Use of mixture-model track clustering to interpret tropical cyclone ensemble forecasts
Presented by: Alex Kowaleski - Penn State University
Hosted by: Dr. Kate Musgrave, CIRA
Date: October 31, 2019 10:00 am
Location: CIRA Director’s Conference Room
Ensemble forecasts of tropical cyclones provide a wealth of data for operational forecasters and researchers, but fully utilizing the data remains a challenge. Regression mixture-model clustering is demonstrated as a method to partition tropical cyclone ensemble forecasts into a small number of groups based on track. Clustering facilitates the exploration of storm evolution and hazards (e.g. storm surge) associated with each track grouping.
Mixture-model clustering is first applied to partition an ensemble of 72 simulations of Hurricane Sandy (2012) into six clusters based on storm track.
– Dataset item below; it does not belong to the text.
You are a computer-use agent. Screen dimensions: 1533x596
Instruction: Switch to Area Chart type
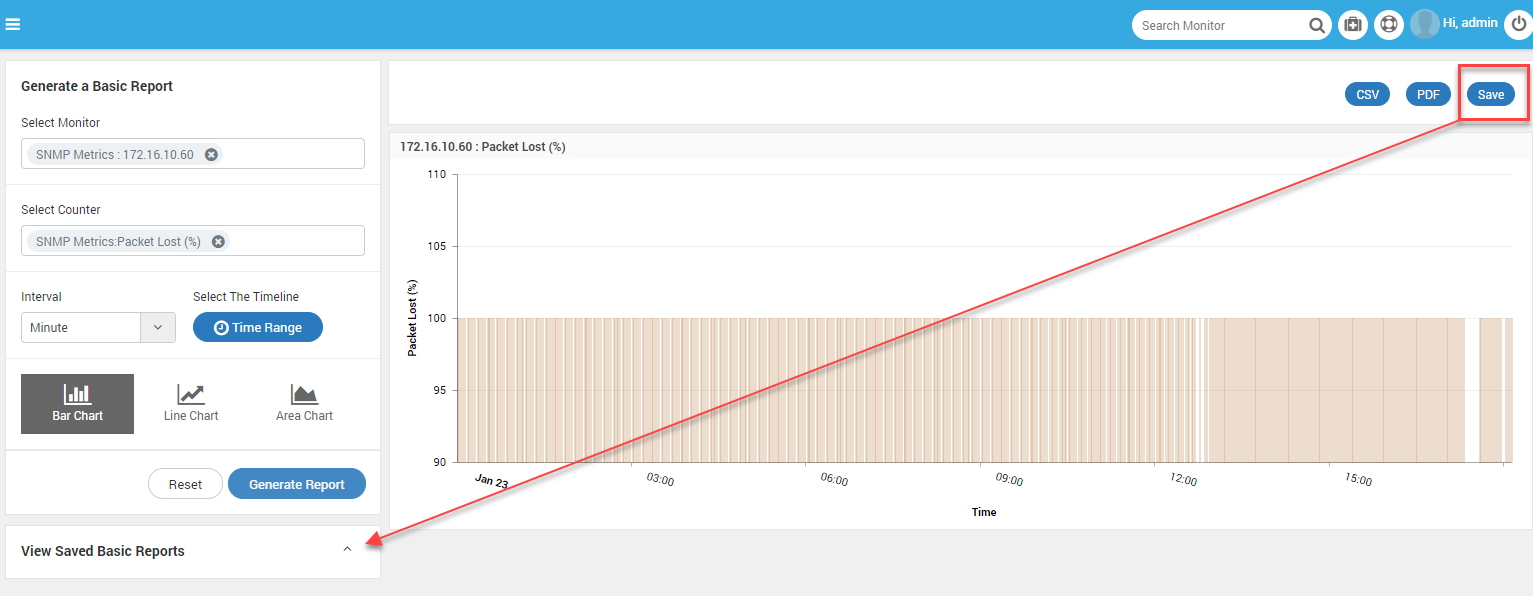[304, 404]
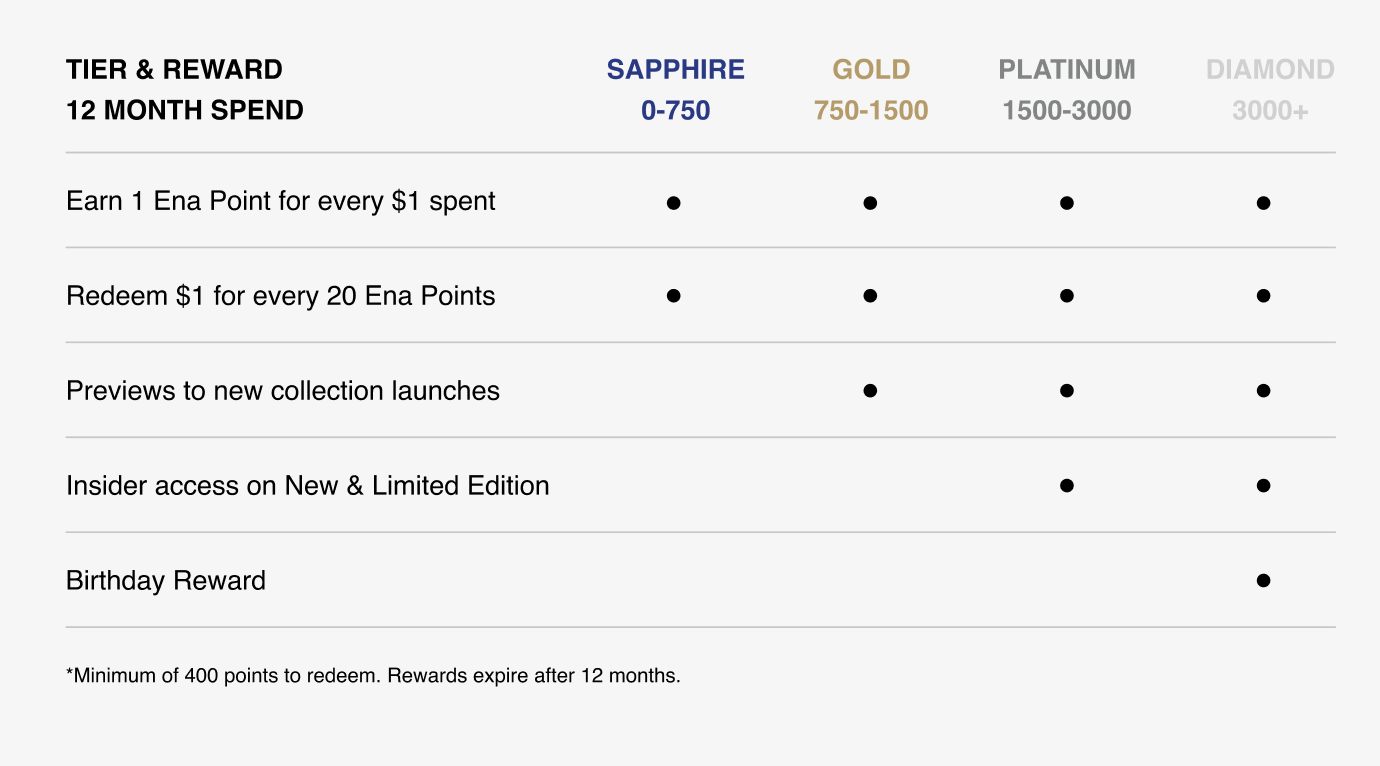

After clustering, the structural evolution of Sandy is examined in the four most populous clusters. Sandy undergoes a warm seclusion extratropical transition in each analyzed cluster, with extratropical transition timing the clearest difference between clusters. Inter-cluster differences are smaller, but still relevant, when extratropical transition is analyzed relative to the landfall time of each simulation.
Track clustering is next applied to simulations of Hurricane Irma (2017) to study storm surge hazard. Each of 51 WRF ensemble members, initialized five and two days before Irma’s Florida landfalls, is used to drive a corresponding ADCIRC ocean simulation. Irma’s tracks in the WRF simulations are then partitioned into clusters; inundation volume and inundation probability from ADCIRC are examined for each cluster. The inundation results among clusters show how track clustering can augment probabilistic hazard forecasts by elucidating hazard scenarios and variability across a dynamical ensemble.